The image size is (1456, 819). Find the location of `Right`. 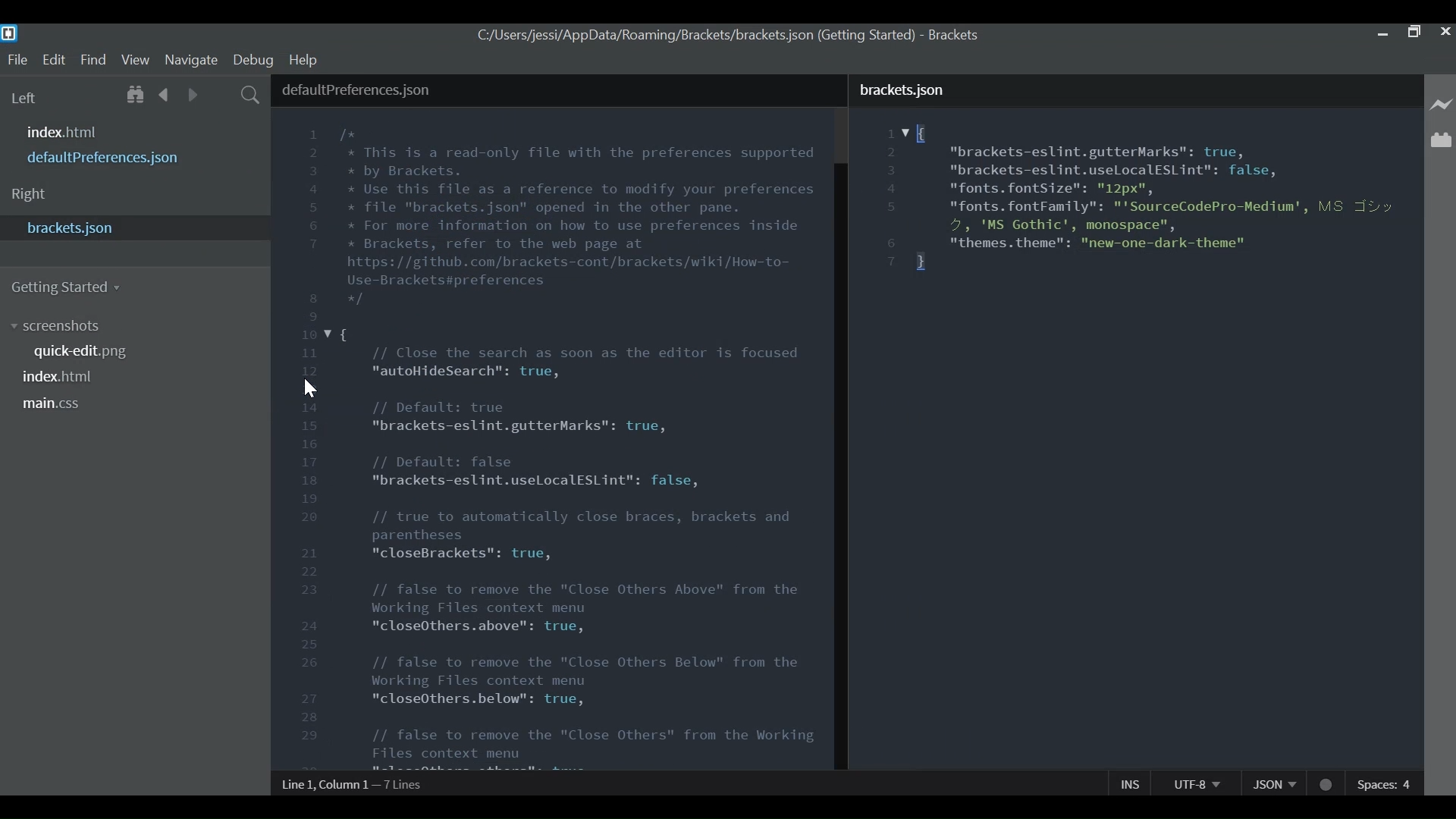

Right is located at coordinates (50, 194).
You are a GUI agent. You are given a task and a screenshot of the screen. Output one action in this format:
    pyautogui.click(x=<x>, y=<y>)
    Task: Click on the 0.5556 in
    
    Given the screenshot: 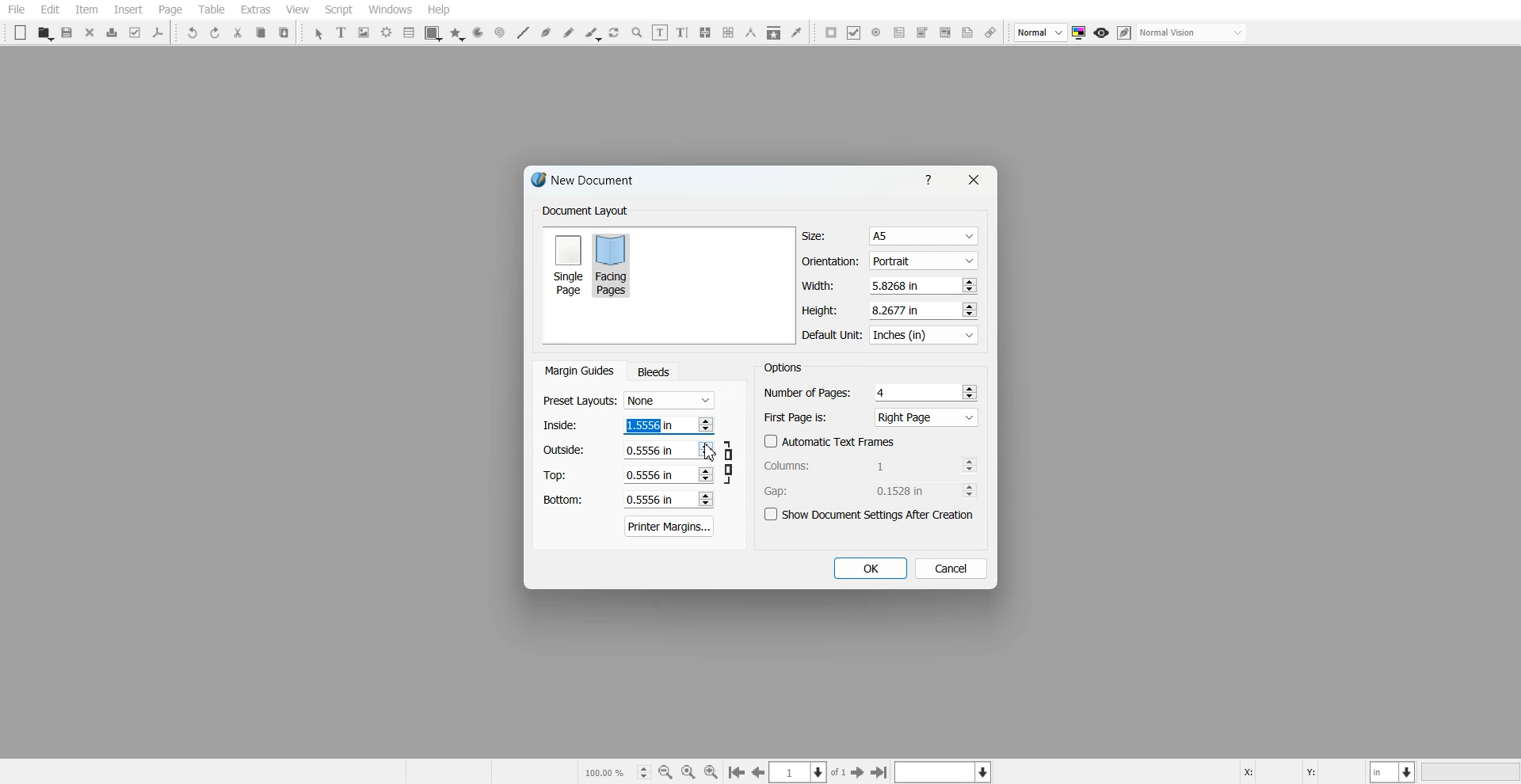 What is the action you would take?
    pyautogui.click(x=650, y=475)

=-=-=

• **Problem**: Arrange the rows from the first line through the line containing "Right is located at coordinates (50, 194)." as a JSON list of strings, one string per line, skipping blank lines. Leave the pictures out of the list.

• **Written response**:
[
  "The image size is (1456, 819). Find the location of `Right`. ",
  "Right is located at coordinates (50, 194)."
]